Pope celebrates his first canonization ceremony: Those who help the needy, touch the flesh of Christ
May 12, 2013. (Romereports.com) With Latin American flags waving through St. Peter’s Square, Pope Francis canonized two Hispanic nuns. ‘Mother Lupita’ from Mexico and ‘Mother Laura’ from Colombia were declared saints, along with roughly 800 Italian martyrs from Otranto.
The canonization of Sister Laura Montoya, marks the first time a Colombian has been raised to the altars. The Pope highlighted her tireless work in both educating and evangelizing within indigenous communities.
“St. Laura Montoya was an instrument of evangelization. First as teacher and then as the spiritual mother of the indigenous community. She brought them hope, by showing them the love she learned from God. She led them to God with an effective pedagogy that was not contrary to their own culture.”
The new Mexican saint dedicated her life to helping the poor. Speaking in Spanish, the Pope said her example should encourage others to help the needy.
“St. Guadalupe García Zavala understood this quite well. She left behind a comfortable life. Really, a comfortable life can cause damage, because being too comfortable paralyzes our hearts.

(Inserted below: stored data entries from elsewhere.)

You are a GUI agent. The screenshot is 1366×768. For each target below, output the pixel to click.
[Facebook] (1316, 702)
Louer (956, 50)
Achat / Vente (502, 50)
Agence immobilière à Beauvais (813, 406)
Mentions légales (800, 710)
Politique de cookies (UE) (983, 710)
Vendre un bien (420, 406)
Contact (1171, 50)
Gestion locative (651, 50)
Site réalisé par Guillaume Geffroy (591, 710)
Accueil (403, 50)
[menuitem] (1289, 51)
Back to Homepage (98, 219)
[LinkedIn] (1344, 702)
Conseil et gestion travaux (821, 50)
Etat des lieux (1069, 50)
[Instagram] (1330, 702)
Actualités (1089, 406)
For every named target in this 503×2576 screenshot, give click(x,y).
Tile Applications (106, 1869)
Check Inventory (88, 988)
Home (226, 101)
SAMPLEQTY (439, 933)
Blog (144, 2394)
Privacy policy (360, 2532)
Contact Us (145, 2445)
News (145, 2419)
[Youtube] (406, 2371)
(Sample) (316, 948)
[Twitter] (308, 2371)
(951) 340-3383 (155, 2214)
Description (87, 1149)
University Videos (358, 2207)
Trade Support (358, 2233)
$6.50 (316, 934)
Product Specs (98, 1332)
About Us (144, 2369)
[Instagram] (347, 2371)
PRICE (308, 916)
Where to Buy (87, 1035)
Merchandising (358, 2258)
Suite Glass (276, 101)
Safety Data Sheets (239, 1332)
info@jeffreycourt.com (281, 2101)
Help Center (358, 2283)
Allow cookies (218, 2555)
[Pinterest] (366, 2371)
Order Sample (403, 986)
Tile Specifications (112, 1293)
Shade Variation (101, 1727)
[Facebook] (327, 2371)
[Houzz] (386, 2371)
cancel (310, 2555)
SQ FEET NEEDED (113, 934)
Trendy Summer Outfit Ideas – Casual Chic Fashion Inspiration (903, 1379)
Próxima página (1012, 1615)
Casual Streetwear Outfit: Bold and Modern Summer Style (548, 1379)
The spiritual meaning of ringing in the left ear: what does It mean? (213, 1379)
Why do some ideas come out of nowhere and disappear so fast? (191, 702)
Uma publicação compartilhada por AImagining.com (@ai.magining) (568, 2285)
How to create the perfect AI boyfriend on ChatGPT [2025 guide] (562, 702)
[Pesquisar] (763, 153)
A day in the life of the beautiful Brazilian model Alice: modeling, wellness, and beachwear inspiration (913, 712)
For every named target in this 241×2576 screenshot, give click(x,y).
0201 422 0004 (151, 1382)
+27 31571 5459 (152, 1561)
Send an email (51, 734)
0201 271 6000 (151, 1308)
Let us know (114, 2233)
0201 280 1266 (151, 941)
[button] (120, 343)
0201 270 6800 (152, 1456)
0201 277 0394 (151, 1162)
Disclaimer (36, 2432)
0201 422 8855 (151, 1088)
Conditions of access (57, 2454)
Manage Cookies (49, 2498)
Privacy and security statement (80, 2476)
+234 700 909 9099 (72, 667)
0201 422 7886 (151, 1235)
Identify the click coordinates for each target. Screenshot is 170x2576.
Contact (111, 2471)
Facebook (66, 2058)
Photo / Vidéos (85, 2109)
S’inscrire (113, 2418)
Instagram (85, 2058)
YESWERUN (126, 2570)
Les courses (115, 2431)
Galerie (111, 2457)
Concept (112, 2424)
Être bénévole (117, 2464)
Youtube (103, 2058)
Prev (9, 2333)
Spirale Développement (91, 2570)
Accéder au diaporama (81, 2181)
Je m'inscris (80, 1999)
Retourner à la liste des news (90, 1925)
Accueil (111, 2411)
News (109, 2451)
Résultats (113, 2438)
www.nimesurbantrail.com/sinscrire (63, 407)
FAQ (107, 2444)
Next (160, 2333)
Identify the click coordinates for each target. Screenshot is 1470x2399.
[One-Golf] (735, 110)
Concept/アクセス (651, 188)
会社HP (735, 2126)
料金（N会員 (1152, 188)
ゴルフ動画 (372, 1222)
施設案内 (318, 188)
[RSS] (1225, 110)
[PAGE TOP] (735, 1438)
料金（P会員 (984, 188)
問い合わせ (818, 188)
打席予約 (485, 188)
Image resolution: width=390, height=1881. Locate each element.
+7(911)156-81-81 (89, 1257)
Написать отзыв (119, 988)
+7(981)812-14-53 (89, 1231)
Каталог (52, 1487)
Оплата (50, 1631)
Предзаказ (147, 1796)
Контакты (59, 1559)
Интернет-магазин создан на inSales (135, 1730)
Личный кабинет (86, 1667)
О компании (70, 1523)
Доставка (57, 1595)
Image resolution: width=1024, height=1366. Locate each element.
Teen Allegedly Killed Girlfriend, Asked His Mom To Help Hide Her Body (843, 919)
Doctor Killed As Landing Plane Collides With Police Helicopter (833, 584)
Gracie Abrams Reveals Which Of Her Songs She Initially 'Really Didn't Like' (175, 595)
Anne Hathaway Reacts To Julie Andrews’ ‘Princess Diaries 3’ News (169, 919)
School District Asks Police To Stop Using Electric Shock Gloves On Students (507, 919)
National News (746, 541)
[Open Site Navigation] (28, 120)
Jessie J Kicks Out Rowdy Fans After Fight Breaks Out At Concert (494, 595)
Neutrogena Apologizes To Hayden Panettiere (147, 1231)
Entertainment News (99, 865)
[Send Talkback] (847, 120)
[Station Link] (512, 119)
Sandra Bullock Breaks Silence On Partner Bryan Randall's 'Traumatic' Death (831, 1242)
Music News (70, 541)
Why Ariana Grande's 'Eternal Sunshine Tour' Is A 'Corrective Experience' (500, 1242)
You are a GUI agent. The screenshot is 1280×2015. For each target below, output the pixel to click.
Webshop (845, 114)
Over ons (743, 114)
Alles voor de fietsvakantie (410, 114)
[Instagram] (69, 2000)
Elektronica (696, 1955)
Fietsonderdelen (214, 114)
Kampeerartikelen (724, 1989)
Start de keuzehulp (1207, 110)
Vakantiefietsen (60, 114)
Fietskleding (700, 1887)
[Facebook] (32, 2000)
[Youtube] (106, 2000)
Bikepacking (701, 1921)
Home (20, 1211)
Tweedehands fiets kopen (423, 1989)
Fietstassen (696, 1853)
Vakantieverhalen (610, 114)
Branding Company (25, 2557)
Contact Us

So she, staying true to Jesus’ calling, showed others to love poverty, so they could in turn love the poor and the needy even more. Mother Lupita would knell in a hospital before the sick and the abandoned, helping them with kindness and compassion. This means being connected with Christ, with the poor, the abandoned, the sick. This is what it means to touch the flesh of Christ.”
The Pope also highlighted the faith and fidelity of the roughly 800 Italian martyrs who were canonized during that same Mass. They opted for death, instead of renouncing their faith.
At the end of the Mass, the Pope greeted all the delegations, including Colombia’s president Juan Manuel Santos, and a dignitary representing the President of Mexico. Roughly 80,000 people attended the Mass and the Pope made it a point to go beyond the Vatican border to greet the thousands of people who lined the streets.